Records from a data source
========================================================================

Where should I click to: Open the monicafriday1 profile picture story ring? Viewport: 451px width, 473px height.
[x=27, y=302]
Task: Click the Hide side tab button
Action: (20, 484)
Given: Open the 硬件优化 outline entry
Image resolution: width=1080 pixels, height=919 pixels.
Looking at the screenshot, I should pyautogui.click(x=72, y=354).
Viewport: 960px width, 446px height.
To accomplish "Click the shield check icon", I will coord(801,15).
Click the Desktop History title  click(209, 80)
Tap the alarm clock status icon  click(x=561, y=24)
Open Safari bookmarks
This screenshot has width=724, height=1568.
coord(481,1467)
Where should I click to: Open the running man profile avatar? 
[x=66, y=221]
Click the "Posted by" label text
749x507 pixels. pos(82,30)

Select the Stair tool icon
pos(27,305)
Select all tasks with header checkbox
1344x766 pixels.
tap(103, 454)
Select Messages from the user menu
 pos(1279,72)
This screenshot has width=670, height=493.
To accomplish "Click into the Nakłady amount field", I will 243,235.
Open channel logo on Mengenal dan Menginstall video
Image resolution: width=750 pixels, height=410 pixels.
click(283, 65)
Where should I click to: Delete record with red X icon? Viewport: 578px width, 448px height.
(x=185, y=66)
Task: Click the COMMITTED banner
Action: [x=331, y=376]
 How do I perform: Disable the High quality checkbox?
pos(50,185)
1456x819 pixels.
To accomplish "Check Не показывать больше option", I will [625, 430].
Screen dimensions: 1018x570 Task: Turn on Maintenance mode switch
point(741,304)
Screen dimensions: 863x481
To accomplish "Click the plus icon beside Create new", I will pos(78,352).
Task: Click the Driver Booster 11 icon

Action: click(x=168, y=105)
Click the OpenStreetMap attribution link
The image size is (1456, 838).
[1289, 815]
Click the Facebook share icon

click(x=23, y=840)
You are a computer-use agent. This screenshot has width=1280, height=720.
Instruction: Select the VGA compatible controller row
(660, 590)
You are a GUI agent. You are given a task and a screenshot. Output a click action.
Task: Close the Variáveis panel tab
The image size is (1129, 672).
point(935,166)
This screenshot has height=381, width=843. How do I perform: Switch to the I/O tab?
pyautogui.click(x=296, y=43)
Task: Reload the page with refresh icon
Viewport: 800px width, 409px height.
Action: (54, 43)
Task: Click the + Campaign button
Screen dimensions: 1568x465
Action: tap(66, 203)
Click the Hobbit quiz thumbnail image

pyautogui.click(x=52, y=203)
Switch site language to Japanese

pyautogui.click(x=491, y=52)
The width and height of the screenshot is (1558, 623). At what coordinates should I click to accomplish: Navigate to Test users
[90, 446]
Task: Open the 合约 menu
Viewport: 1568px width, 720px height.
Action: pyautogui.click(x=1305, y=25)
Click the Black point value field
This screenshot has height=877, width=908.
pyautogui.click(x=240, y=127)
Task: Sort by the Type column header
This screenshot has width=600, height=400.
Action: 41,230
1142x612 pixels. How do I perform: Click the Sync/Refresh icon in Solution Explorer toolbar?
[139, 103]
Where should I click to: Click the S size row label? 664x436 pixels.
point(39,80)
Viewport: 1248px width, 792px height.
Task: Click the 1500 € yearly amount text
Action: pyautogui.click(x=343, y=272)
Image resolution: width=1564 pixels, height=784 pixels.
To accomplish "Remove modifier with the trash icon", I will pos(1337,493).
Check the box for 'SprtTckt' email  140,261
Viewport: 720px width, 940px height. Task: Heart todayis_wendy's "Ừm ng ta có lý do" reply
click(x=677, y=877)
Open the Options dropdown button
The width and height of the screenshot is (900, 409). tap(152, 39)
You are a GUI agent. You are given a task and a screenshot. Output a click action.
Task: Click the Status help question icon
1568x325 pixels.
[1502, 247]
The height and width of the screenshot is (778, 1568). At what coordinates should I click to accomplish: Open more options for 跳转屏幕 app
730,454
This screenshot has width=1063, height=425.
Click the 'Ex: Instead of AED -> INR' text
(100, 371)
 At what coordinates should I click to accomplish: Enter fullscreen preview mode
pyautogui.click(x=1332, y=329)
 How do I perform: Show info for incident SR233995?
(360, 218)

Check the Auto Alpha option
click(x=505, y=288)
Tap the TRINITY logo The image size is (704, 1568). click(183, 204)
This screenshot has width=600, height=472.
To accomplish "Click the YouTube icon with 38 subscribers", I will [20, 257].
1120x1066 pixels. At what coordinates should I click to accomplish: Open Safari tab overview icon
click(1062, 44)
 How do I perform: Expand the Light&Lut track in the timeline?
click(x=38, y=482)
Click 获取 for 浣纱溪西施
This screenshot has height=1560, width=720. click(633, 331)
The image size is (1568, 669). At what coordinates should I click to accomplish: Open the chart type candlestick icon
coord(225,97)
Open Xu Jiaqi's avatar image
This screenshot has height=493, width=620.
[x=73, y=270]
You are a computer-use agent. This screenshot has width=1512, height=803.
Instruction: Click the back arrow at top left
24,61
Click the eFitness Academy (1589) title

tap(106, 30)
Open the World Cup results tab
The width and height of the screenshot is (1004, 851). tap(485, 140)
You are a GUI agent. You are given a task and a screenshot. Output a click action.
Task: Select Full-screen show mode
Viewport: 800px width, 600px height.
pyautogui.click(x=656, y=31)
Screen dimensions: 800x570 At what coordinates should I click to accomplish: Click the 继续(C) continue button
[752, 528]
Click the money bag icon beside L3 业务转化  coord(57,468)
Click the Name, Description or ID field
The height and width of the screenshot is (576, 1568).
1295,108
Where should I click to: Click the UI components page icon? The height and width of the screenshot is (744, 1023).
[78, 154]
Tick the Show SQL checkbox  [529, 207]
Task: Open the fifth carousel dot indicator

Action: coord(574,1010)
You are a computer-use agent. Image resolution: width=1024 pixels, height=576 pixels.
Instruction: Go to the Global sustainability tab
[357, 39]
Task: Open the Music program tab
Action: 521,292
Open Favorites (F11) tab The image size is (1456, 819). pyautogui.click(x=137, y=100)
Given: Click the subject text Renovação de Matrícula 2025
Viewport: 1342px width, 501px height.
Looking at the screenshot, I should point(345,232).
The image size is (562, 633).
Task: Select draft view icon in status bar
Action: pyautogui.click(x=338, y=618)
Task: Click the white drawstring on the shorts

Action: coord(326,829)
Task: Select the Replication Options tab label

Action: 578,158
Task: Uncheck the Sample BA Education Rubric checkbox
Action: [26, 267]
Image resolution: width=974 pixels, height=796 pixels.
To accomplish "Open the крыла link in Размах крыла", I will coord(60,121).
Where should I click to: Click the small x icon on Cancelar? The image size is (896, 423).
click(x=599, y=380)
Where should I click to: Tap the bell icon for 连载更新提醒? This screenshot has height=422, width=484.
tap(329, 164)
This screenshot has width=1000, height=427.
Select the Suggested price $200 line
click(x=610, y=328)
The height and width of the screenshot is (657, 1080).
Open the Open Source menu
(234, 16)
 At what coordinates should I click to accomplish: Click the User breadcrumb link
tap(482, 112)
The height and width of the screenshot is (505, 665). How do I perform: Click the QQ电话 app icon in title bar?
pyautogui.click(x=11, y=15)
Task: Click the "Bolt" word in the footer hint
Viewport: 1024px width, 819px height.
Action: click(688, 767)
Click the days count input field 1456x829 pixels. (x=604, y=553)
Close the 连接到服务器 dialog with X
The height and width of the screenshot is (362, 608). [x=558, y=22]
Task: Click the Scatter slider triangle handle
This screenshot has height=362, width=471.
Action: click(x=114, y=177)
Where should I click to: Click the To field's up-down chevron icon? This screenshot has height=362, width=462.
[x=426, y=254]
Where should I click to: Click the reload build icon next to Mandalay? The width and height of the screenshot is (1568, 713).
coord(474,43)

========================================================================

Take exactly the lines from the one containing "This screenshot has width=724, height=1568." through the one containing "Task: Open the 合约 menu" in the data above, and output them with nothing added.

This screenshot has width=724, height=1568.
coord(481,1467)
Where should I click to: Open the running man profile avatar? 
[x=66, y=221]
Click the "Posted by" label text
749x507 pixels. pos(82,30)

Select the Stair tool icon
pos(27,305)
Select all tasks with header checkbox
1344x766 pixels.
tap(103, 454)
Select Messages from the user menu
 pos(1279,72)
This screenshot has width=670, height=493.
To accomplish "Click into the Nakłady amount field", I will 243,235.
Open channel logo on Mengenal dan Menginstall video
Image resolution: width=750 pixels, height=410 pixels.
click(283, 65)
Where should I click to: Delete record with red X icon? Viewport: 578px width, 448px height.
(x=185, y=66)
Task: Click the COMMITTED banner
Action: [x=331, y=376]
 How do I perform: Disable the High quality checkbox?
pos(50,185)
1456x819 pixels.
To accomplish "Check Не показывать больше option", I will [625, 430].
Screen dimensions: 1018x570 Task: Turn on Maintenance mode switch
point(741,304)
Screen dimensions: 863x481
To accomplish "Click the plus icon beside Create new", I will pos(78,352).
Task: Click the Driver Booster 11 icon

Action: click(x=168, y=105)
Click the OpenStreetMap attribution link
The image size is (1456, 838).
[1289, 815]
Click the Facebook share icon

click(x=23, y=840)
You are a computer-use agent. This screenshot has width=1280, height=720.
Instruction: Select the VGA compatible controller row
(660, 590)
You are a GUI agent. You are given a task and a screenshot. Output a click action.
Task: Close the Variáveis panel tab
The image size is (1129, 672).
point(935,166)
This screenshot has height=381, width=843. How do I perform: Switch to the I/O tab?
pyautogui.click(x=296, y=43)
Task: Reload the page with refresh icon
Viewport: 800px width, 409px height.
Action: (54, 43)
Task: Click the + Campaign button
Screen dimensions: 1568x465
Action: tap(66, 203)
Click the Hobbit quiz thumbnail image

pyautogui.click(x=52, y=203)
Switch site language to Japanese

pyautogui.click(x=491, y=52)
The width and height of the screenshot is (1558, 623). At what coordinates should I click to accomplish: Navigate to Test users
[90, 446]
Task: Open the 合约 menu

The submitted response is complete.